Well, I thought about that, and yes, sparse arrays are also nd arrays by nature, that is, if you actually regard a sparse encoding as an nd array again. You could also regard it as a simple mapping from multiple axis indices to values (a function), then the array term disappears.

I just think that dense NdArrays will be a lot more common and will be the default case, so I didn't want to make them sound too complicated. You can always have a SparseNdArray even though it is not exactly right from an interface/inheritance point of view. I think it really doesn't matter. And I like the fact that "Nd" is in the name, so if, then I would go for DenseNdArray and SparseNdArray. But as I said, if you don't regard a sparse encoding as an nd array, you could also name it something different like .... ok, can't think of anything good, StructuredFlatArray...

jonblower commented 8 years ago

OK that's all fine I think. I don't feel strongly about the nomenclature of the arrays, but we could just call them "Array" and "SparseArray", given that it's probably clear that the data they represent are multidimensional. But I guess "NdArray" helps to disambiguate a bit.

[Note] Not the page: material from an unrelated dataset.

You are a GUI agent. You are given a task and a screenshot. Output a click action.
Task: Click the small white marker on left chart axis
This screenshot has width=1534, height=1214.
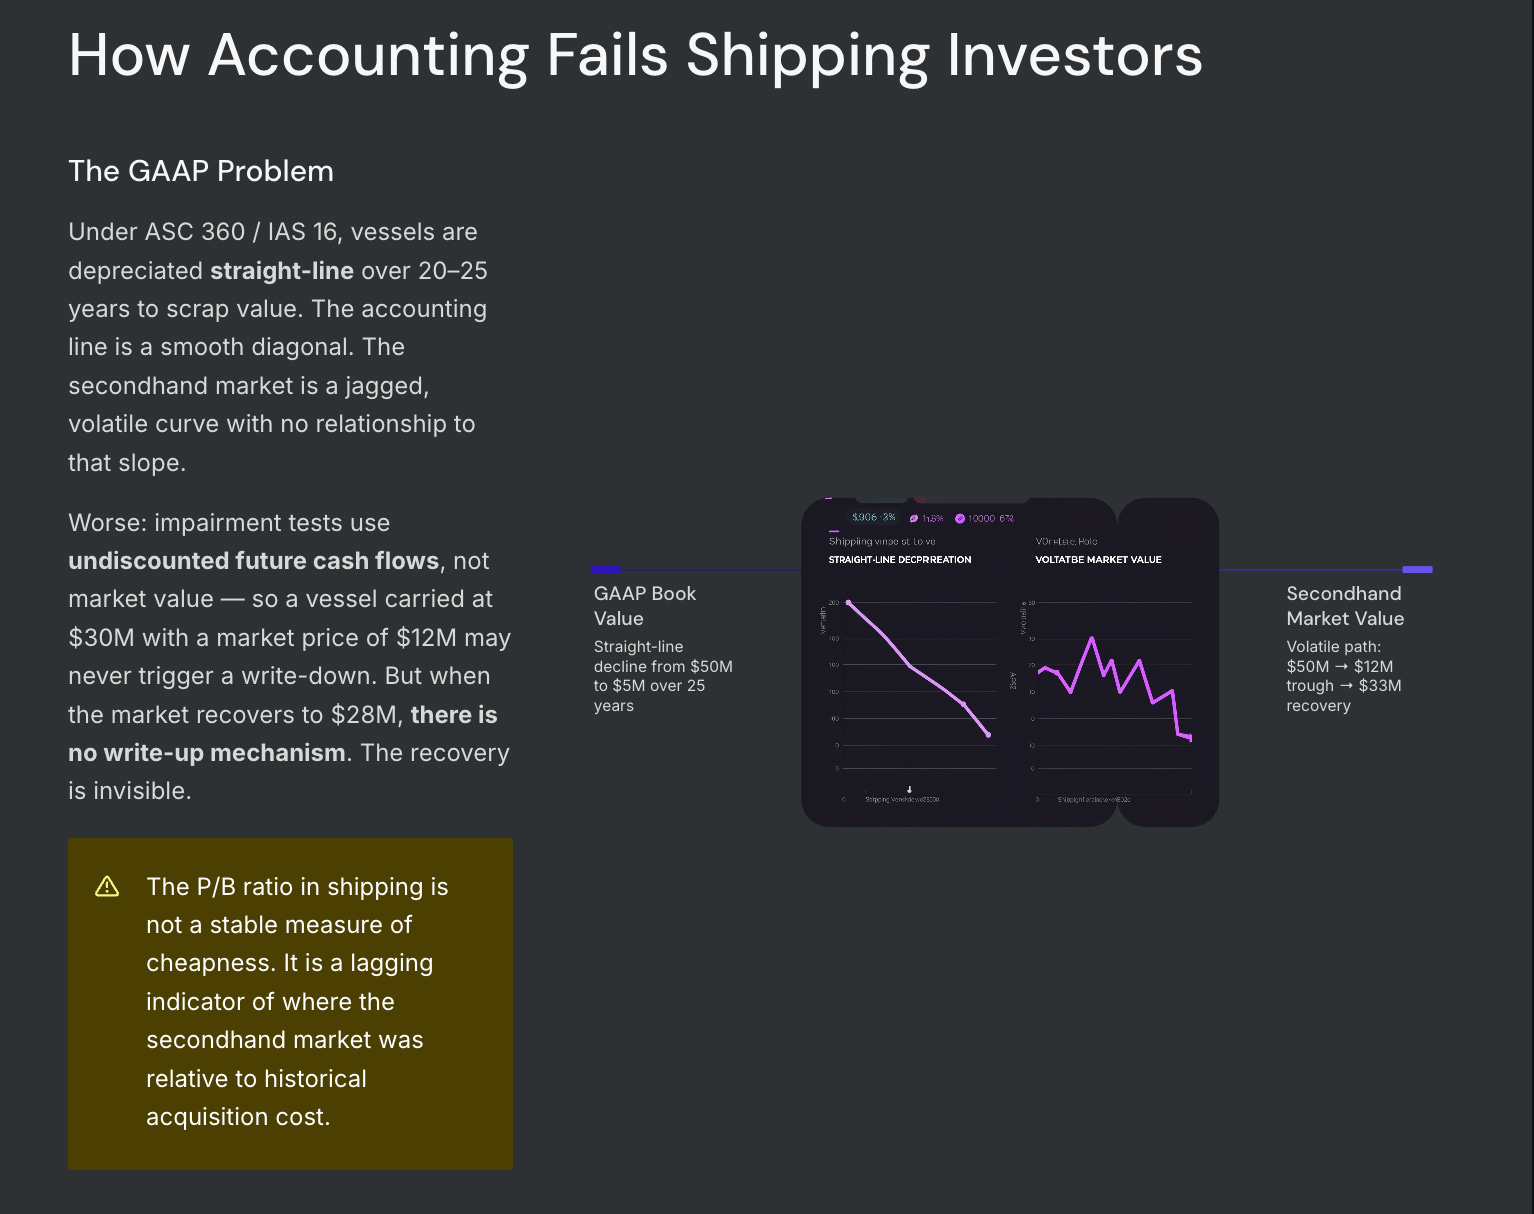click(909, 789)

letmaik commented 8 years ago

OK, I would leave it as NdArray then, sounds a bit more hip.

What about the axis ordering then? Should it be a recommendation only? I guess it's fine.

It would read like that then:

A coverage with GridCoverage profile should have NdArray objects with "axisNames" of either ["t","z","y","x"], ["z","y","x"], ["t","y","x"], or ["y","x"], depending on which axes are defined in the domain.

Does putting the axis names in an array make it clear that the axis order is meant to be like that?

jonblower commented 8 years ago

I think the order of axes should be a recommendation (not mandatory), which would mean that your text would need to be edited to make this clear. I think that if you put the axis names in an array it looks like the order is mandated.

letmaik commented 8 years ago

I changed it, and mention the order recommendation only once at the beginning:

The axis ordering in "axisNames" of NdArray objects should follow the order "t", "z", "y, "x", "composite", leaving out all axes that do not exist.